To do: Repeat, word for word, the lines of the data listing below, starting at the line that contains "Given: Click the Nigeria" and ending with the final line of the listing.

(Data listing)
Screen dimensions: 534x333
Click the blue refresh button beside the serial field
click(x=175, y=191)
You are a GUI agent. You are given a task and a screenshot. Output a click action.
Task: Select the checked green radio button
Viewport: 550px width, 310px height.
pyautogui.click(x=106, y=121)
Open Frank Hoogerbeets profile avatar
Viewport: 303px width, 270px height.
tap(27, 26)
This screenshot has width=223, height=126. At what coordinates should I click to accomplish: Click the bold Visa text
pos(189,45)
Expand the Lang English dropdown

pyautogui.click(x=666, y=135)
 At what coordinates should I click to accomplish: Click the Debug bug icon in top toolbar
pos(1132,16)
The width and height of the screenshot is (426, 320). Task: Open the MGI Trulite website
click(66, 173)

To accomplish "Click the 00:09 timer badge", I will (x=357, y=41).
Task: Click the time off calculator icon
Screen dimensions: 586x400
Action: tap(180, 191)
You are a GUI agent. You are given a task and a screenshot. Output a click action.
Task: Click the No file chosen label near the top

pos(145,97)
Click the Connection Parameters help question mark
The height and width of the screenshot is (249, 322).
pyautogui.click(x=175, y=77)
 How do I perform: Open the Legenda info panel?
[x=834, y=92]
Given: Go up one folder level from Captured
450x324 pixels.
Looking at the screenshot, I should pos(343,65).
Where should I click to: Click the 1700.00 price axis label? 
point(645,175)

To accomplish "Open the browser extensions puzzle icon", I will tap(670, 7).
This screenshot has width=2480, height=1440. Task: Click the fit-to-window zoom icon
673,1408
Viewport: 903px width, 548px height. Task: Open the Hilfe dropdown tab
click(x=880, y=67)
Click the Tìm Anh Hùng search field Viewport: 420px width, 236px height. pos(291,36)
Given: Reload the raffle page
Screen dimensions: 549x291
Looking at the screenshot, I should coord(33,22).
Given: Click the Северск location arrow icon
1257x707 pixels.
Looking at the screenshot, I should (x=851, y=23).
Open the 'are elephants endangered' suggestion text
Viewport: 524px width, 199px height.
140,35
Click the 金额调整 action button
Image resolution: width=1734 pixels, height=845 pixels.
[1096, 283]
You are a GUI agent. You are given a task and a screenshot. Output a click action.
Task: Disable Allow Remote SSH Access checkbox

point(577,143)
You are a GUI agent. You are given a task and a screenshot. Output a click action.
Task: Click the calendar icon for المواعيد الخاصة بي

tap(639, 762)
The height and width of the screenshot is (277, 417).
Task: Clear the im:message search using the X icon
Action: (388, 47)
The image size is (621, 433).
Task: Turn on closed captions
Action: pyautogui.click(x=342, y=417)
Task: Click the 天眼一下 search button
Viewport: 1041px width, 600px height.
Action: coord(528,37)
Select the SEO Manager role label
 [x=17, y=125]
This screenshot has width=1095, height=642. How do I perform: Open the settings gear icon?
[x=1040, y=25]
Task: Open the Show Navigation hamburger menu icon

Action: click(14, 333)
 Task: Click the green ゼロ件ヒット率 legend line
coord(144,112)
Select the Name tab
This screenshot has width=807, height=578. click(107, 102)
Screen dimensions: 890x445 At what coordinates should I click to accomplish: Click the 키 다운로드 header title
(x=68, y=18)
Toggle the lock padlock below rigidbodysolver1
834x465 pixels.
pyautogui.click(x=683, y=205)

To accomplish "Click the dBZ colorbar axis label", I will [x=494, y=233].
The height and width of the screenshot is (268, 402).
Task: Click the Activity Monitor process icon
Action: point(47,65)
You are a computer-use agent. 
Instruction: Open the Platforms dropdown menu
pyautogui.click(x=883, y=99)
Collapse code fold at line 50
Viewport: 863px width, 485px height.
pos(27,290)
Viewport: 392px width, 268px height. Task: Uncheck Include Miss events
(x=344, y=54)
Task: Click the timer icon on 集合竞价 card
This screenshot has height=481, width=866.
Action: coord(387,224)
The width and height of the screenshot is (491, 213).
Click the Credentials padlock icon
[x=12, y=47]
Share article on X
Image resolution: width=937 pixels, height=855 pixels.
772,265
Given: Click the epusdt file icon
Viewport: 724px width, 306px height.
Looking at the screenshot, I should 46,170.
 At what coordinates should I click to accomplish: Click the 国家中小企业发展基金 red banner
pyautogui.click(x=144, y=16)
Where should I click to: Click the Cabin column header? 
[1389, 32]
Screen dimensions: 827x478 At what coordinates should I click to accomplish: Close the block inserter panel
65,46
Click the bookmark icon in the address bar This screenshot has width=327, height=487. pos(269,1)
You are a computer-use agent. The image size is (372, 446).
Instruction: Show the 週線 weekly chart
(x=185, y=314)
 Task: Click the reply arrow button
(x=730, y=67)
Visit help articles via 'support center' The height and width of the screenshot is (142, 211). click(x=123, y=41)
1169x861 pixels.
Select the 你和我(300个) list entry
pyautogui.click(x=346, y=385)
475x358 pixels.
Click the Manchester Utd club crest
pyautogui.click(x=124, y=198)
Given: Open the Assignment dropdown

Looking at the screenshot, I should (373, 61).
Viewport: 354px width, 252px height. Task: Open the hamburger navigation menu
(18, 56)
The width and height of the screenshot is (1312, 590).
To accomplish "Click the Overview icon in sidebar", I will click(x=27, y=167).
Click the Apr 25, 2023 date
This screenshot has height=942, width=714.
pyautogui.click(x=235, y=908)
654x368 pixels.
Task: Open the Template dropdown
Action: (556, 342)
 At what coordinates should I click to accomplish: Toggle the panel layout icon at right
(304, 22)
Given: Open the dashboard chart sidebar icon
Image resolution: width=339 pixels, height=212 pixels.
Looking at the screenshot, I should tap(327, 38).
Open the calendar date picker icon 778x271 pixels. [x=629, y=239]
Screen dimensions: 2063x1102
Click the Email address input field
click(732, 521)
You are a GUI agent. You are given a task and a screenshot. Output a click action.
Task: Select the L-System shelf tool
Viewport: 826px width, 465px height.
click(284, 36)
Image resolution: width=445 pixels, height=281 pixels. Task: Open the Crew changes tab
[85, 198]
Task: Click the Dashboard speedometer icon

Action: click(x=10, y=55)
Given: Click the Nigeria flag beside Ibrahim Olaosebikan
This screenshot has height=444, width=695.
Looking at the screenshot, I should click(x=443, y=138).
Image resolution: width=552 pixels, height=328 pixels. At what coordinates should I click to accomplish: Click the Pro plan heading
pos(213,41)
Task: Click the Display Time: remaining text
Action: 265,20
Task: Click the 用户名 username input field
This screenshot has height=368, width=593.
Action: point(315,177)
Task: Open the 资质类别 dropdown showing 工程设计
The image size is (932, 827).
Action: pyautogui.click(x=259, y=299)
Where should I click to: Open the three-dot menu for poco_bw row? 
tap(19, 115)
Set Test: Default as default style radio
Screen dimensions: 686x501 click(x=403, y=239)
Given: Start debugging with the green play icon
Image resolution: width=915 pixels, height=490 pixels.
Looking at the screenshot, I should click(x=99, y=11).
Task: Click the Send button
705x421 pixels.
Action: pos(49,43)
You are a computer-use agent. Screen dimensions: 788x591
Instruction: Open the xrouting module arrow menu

Solved problem:
Given: Click the Nigeria flag beside Ibrahim Olaosebikan
This screenshot has height=444, width=695.
Looking at the screenshot, I should click(x=443, y=138).
Image resolution: width=552 pixels, height=328 pixels. At what coordinates should I click to accomplish: Click the Pro plan heading
pos(213,41)
Task: Click the Display Time: remaining text
Action: 265,20
Task: Click the 用户名 username input field
This screenshot has height=368, width=593.
Action: point(315,177)
Task: Open the 资质类别 dropdown showing 工程设计
The image size is (932, 827).
Action: pyautogui.click(x=259, y=299)
Where should I click to: Open the three-dot menu for poco_bw row? 
tap(19, 115)
Set Test: Default as default style radio
Screen dimensions: 686x501 click(x=403, y=239)
Given: Start debugging with the green play icon
Image resolution: width=915 pixels, height=490 pixels.
Looking at the screenshot, I should click(x=99, y=11).
Task: Click the Send button
705x421 pixels.
Action: pos(49,43)
You are a computer-use agent. Screen dimensions: 788x591
Instruction: Open the xrouting module arrow menu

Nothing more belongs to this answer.